These are representative of all failures that I saw: always a valid response.


A bigger issue that this has brought to light is that the communication protocol is flawed in that there is no "pin identity" data in the response for analog reads.

I can't think of anything off of the top of my head. Do all of the pin.analogRead and i2c.read calls provide a callback?

Perhaps the socket in JS emits the readable event before the entire response from the MCU gets there?

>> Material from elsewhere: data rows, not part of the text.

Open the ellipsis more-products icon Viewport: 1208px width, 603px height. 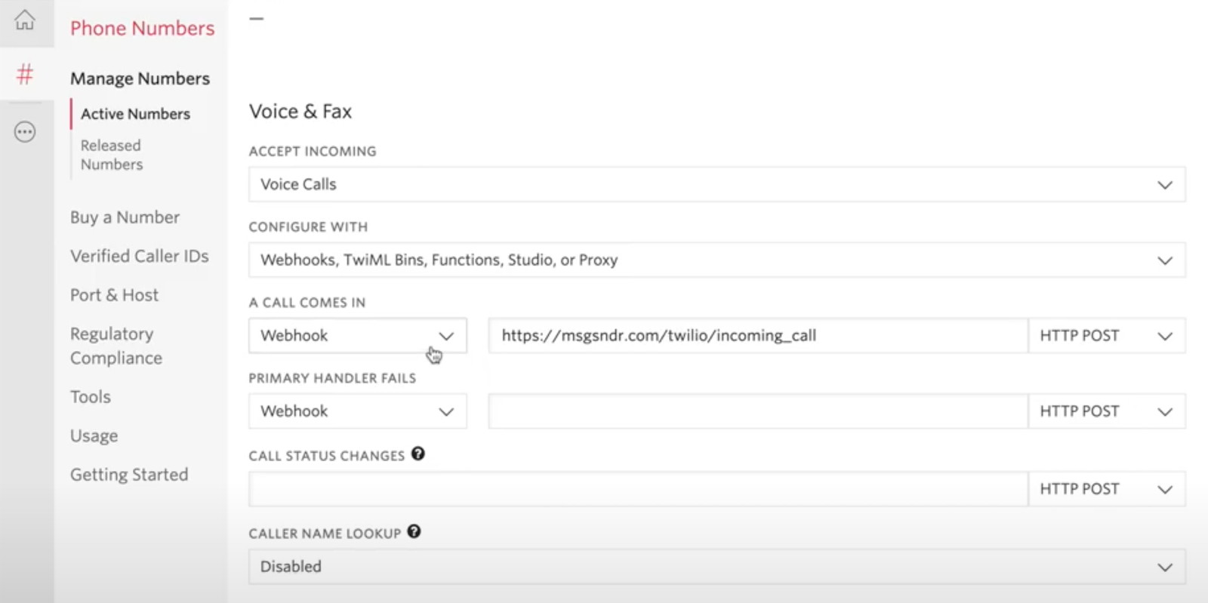[x=25, y=132]
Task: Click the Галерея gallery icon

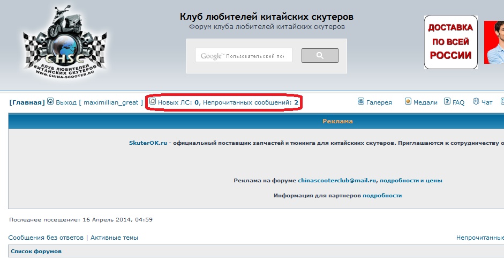Action: coord(361,101)
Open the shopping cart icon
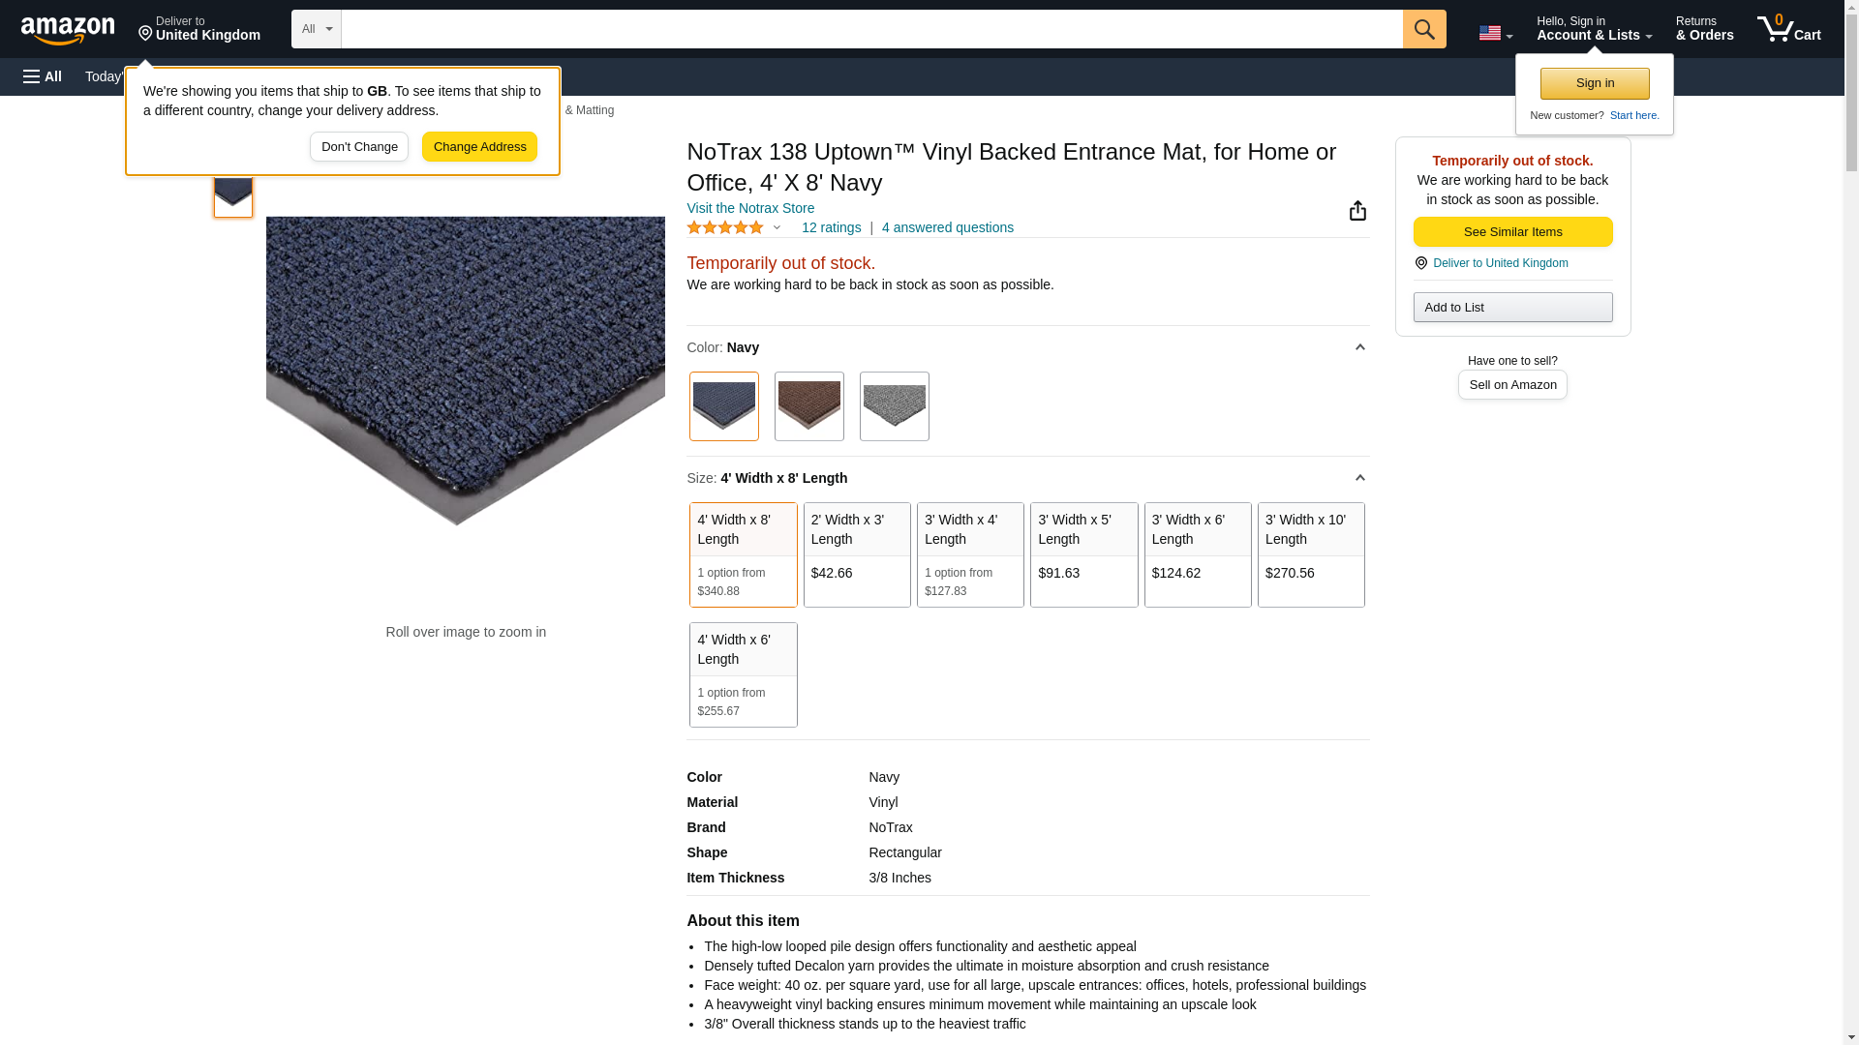 1788,28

So then there would be multiple readable events and the replyQueue would get shifted more than once for that one response.

Do all of the pin.analogRead and i2c.read calls provide a callback?

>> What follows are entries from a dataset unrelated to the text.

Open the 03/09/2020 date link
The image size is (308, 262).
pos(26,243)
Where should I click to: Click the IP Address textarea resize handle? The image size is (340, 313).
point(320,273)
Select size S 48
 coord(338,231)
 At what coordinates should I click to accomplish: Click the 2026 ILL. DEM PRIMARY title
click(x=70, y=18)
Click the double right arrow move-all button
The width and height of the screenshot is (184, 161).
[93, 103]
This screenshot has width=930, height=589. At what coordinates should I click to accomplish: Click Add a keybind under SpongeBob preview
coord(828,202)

Yes, the read operation is recursive, ie. approximately something like this:

function continuousAnalogRead(pin, callback) {
  tessel.port.A.analogRead(pin, (error, data) {
    callback(data);
    // Once the previous read is complete, request another one.
    // This is not great—Ideally I should be able to tell SAMD21 port 
    // that I want this pin to report its value at some frequency 
    continuousAnalogRead(pin, callback);
  });
}
continuousAnalogRead(7, data => runningAverage(data));

I strongly suspect it's the issue I put forth above:

Perhaps the socket in JS emits the readable event before the entire response from the MCU gets there? So then there would be multiple readable events and the replyQueue would get shifted more than once for that one response.

I might suggest checking the size of the incoming packet based on the command type (ie whether it's an analog read or i2c rx). If it's ever less than the expected size, I'm guessing that's the issue. Analog read will look like [24, BYTE_1, BYTE_2] and I2C read will look like [24, NUM_BYTES_READ...].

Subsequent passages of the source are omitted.